When I was discharged, just days before my 46th birthday, I was almost 30 pounds lighter and very frail, but each day I got stronger. Years of fitness had stood me in good stead and within a matter of weeks, I was walking to pick my children up from school. Before the operation, Pissanou had said she would do her best to get me fit enough to cover the coronation of King Charles III on May 6, and that became a goal to work toward.


Like the princess, I was required to go through a course of preventative chemotherapy, which I started in April and completed six months later. I was prescribed capecitabine, a tablet form of chemotherapy, which I tolerated well. I was lucky not to lose my hair or suffer from extreme sickness. Commentating on the king’s coronation and achieving that personal goal felt incredible—it allowed me to feel like me rather than like a cancer patient. I had told virtually no one in my professional sphere what I was going through. I wanted to keep my diagnosis private while I came to terms with it and healed both physically and emotionally.

I never imagined that just months later, within a year of my own diagnosis, I would be reporting on the king battling cancer, and then the princess. It felt surreal, but I also knew I was able to look down the camera and tell audiences that cancer is not always a death sentence.

When the princess was subjected to a frenzy of cruel speculation about her health, I felt so angry on her behalf. She was forced to reveal her cancer diagnosis to the world and also to her young children because of the out-of-control gossip on social media. Like so many, I was deeply moved by her courageous decision to go public.

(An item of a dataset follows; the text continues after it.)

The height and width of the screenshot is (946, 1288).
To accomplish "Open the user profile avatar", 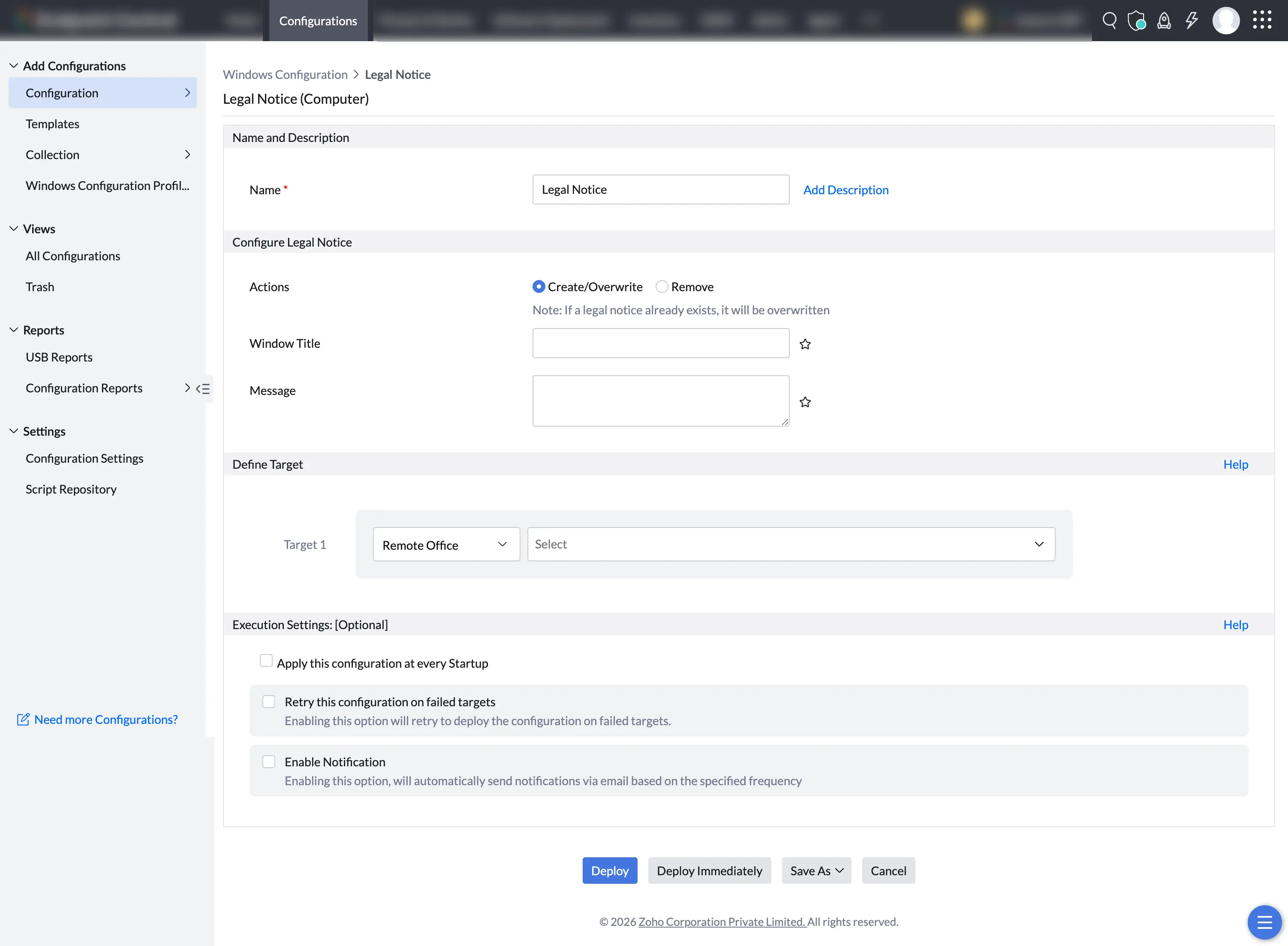I will coord(1225,21).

Covering Trooping the Colour last summer and seeing the princess back on duty was a moment that really resonated; I found it hard to broadcast without getting choked up. It was wonderful to see her looking so well and doing what she loves.

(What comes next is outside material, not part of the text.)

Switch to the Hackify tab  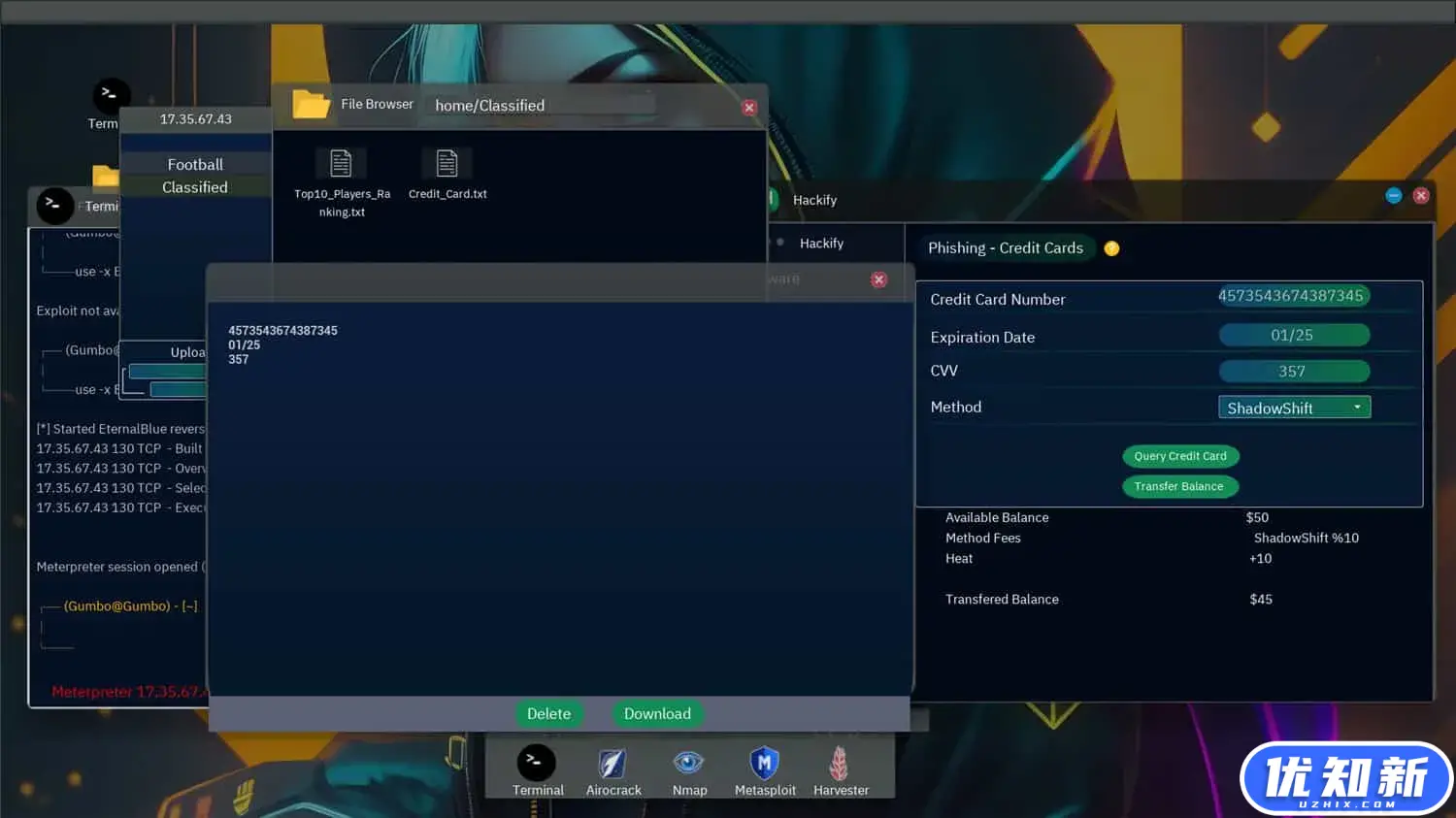[x=821, y=244]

It’s also been touching to see both the king and the princess raising awareness and visiting cancer centers around the country. In doing so, they not only offer support to people fighting cancer, they send out a very positive—and much needed—message about surviving a disease that affects one in two of us.

February 20 marked International Cholangiocarcinoma Day, and that month I spoke at a reception at the House of Commons to raise awareness about liver cancer on behalf of the Alan Morement Memorial Fund, the only cholangiocarcinoma charity in the UK. I’m also running a half marathon in London in May for Maggie’s, the cancer support charity for which Queen Camilla is a patron. I want to raise awareness about the work of charities like the AMMF and the Cholangiocarcinoma Foundation in the US, which are campaigning for earlier detection of bile duct cancer and to improve the quality of life for those living with cholangiocarcinoma. And I want to keep doing my job—both reporting on the royals, and their return to good health, and my most important role, that of mom.